SG Freiburg                               - S 5 KR 5878/06 -
LSG Baden-Württemberg            - L 4 KR 3984/10 -
Bundessozialgericht                   - B 12 KR 14/15 R -
 
 
3)     Die Revision des Klägers hatte Erfolg. Bei dem von der ehemaligen Arbeitgeberin des Klägers gezahlten "betrieblichen Ruhegeld" handelte es sich im streitigen Zeitraum, der mit dem Beginn der Altersrente des Klägers endet, nicht um Versorgungsbezüge, die in der gesetzlichen Krankenversicherung beitragspflichtig sind. Der Senat hat seine Rechtsprechung aus 2015 (BSG Urteile vom 29.7.2015 - B 12 KR 4/14 R - SozR 4-2500 § 229 Nr 19 Leitsatz und RdNr 21 und ‑ B 12 KR 18/14 R - Juris RdNr 19) zur Eigenschaft als Versorgungsbezug bei der Zusage von Übergangsbezügen, Überbrückungsgeldern usw nach Beendigung des Arbeitsverhältnisses für andere Sachverhalte fortentwickelt. Er hat aktuell entschieden, dass Leistungen, die ein Arbeitgeber an einen Arbeitnehmer nach dessen Ausscheiden aus dem Arbeitsverhältnis mit Überbrückungsfunktion und ohne vorgesehene Beendigung bei Renteneintritt zahlt, jedenfalls zunächst keine beitragspflichtigen Versorgungbezüge sind. Ab dem Zeitpunkt des Renteneintritts, spätestens ab Erreichen der Regelaltersgrenze sind sie als beitragspflichtige Versorgungsbezüge anzusehen, weil sich mit Renteneintritt bzw Erreichen der Regelaltersgrenze der ursprüngliche Überbrückungszweck erledigt.
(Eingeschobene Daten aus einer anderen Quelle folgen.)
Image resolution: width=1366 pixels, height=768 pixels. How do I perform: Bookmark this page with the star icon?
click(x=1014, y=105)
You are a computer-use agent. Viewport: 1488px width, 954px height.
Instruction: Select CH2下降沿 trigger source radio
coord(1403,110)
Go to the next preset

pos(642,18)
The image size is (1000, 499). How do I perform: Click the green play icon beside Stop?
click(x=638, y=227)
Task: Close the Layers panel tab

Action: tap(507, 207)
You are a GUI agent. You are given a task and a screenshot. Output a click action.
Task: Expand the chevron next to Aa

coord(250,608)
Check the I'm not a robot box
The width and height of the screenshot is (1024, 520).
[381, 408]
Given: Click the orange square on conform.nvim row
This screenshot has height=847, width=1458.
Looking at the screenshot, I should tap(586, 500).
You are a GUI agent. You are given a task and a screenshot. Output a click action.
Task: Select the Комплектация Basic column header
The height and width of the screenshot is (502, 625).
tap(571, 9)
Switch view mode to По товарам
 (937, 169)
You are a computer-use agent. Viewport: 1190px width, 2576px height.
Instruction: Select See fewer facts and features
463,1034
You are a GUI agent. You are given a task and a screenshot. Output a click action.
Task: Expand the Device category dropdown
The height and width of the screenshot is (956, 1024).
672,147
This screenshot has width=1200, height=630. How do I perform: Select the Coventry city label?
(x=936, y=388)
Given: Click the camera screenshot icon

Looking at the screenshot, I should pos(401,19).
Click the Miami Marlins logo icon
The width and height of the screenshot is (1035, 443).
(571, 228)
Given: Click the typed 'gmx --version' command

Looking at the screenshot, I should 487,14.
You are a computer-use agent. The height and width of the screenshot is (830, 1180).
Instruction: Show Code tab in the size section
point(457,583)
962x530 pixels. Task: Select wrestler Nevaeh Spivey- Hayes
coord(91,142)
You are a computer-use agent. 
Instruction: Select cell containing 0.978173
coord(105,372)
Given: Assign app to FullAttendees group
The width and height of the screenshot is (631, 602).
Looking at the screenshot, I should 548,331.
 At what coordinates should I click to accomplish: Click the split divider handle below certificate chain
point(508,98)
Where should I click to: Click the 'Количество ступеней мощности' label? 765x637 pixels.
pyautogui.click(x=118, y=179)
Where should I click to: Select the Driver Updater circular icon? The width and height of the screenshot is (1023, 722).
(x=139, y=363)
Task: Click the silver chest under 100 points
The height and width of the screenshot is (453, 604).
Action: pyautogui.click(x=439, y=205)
Die anfängliche Überbrückungsfunktion des an den damals 55-jährigen Kläger gezahlten "betrieblichen Ruhegeldes" ergibt sich neben dem - mit dem 55. Lebensjahr - weit vor dem gesetzlichen Rentenalter liegenden Leistungsbeginn auch aus einer Gesamtschau des Inhalts der Versorgungsordnung und des Bewilligungsschreibens.